I have two tensors, a
and b
, with sizes a.shape=(10000,10000,120)
and b.shape=(10000,10000,120)
.
I'm trying to get a cost matrix between a
and b
,
cost = torch.sub((a-b)**2,-1)
, where cost.shape=(10000,10000)
.
The problem is, when I tried to do a-b
or torch.sum(a,b,alpha=1)
, a "CUDA MEMORY OUT" error occurs.
I don't think it should cost that much. It works when the size of the tensor is small, like 2000.
Using a for
iteration is not an efficient way. How can I deal with it?

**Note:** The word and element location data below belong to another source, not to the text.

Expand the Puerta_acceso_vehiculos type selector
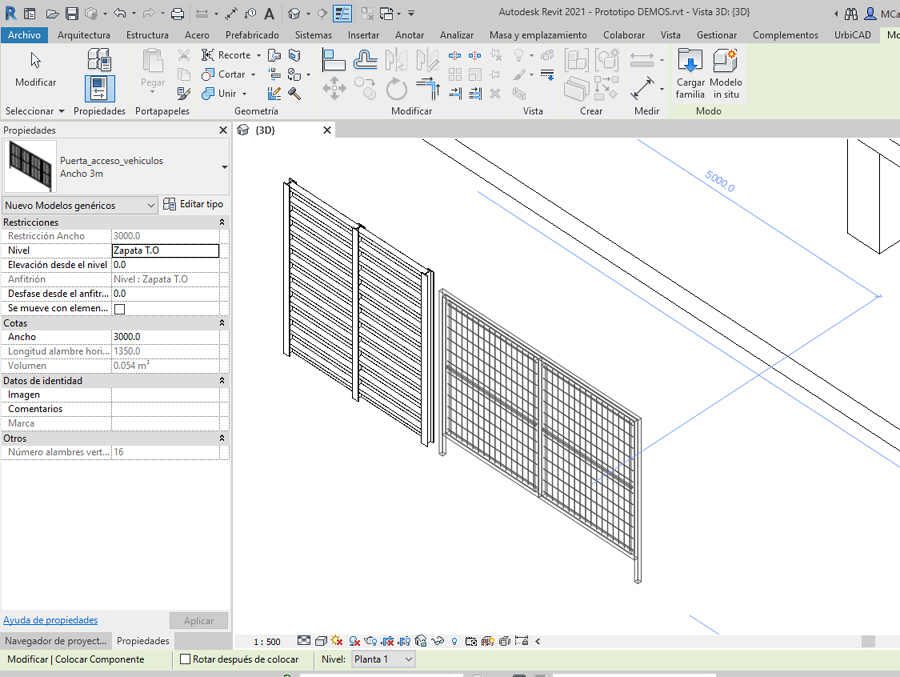The height and width of the screenshot is (677, 900). pos(224,167)
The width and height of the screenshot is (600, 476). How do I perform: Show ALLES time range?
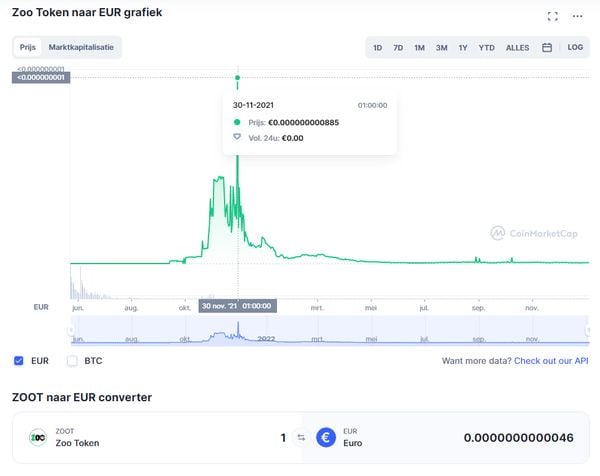pos(517,48)
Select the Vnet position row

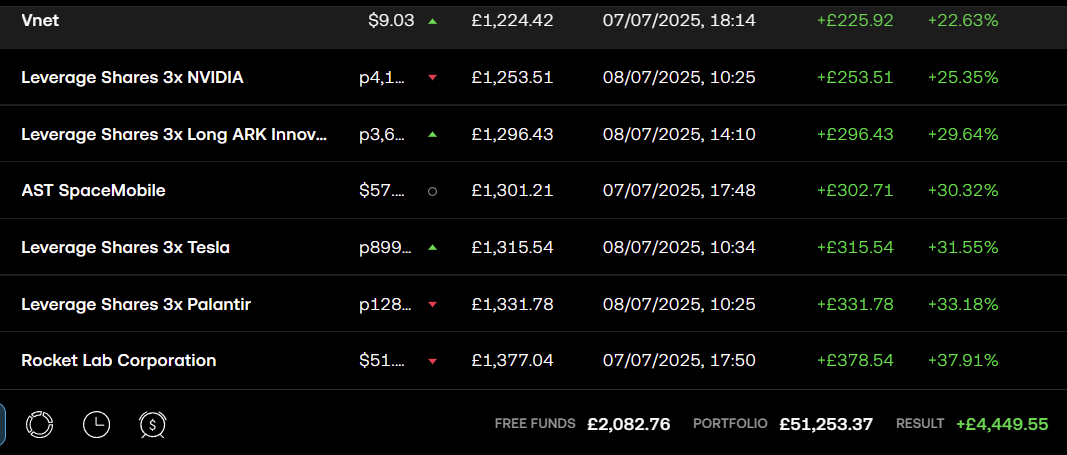[40, 20]
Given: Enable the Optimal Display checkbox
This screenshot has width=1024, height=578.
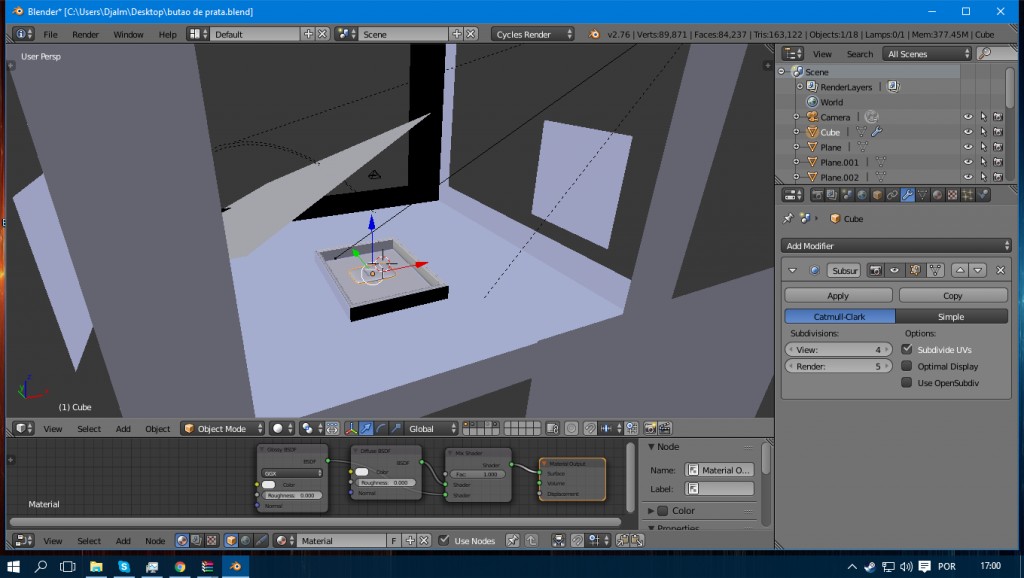Looking at the screenshot, I should click(907, 366).
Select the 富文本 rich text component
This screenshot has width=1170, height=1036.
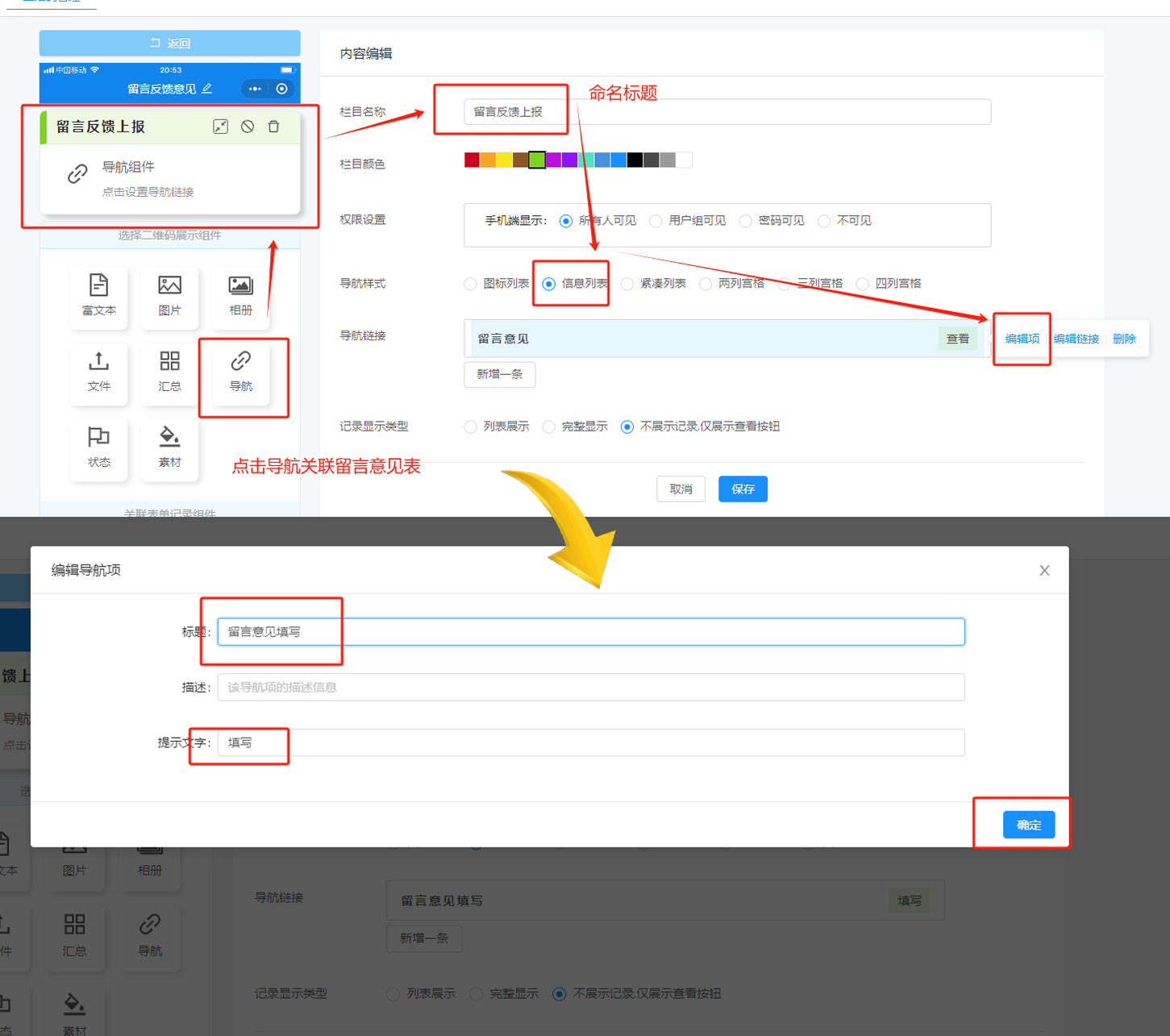[x=98, y=295]
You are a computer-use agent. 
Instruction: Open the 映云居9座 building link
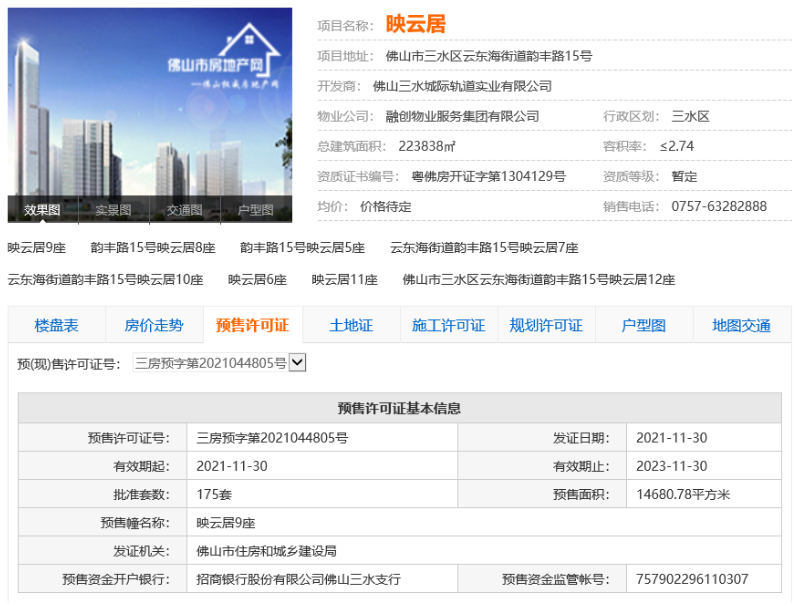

It does costs much (about 134 GB).
Let's do some calculations.
Assuming your data is of type torch.float32
, a
will occupy a memory size of:
32 bits (4 Bytes) * 10000 * 10000 * 120 = 4.8E10 bytes ≈ 44.7 G Bytes
So does b
. When you do b-a
, the result also has the same shape with a
and thus occupies the same amount of memory, which means you need a total of 44.7 GB * 3 (≈ 134 GB) memory to do this operation.
Is your available memory size greater than 134GB?
Possible solution:
If you will no longer use a
or b
afterwards, you can store the result in one of them to prevents to allocating another 44.7 GB space like this:
torch.sub(a, b, out=a) # In this case, the result goes to `a`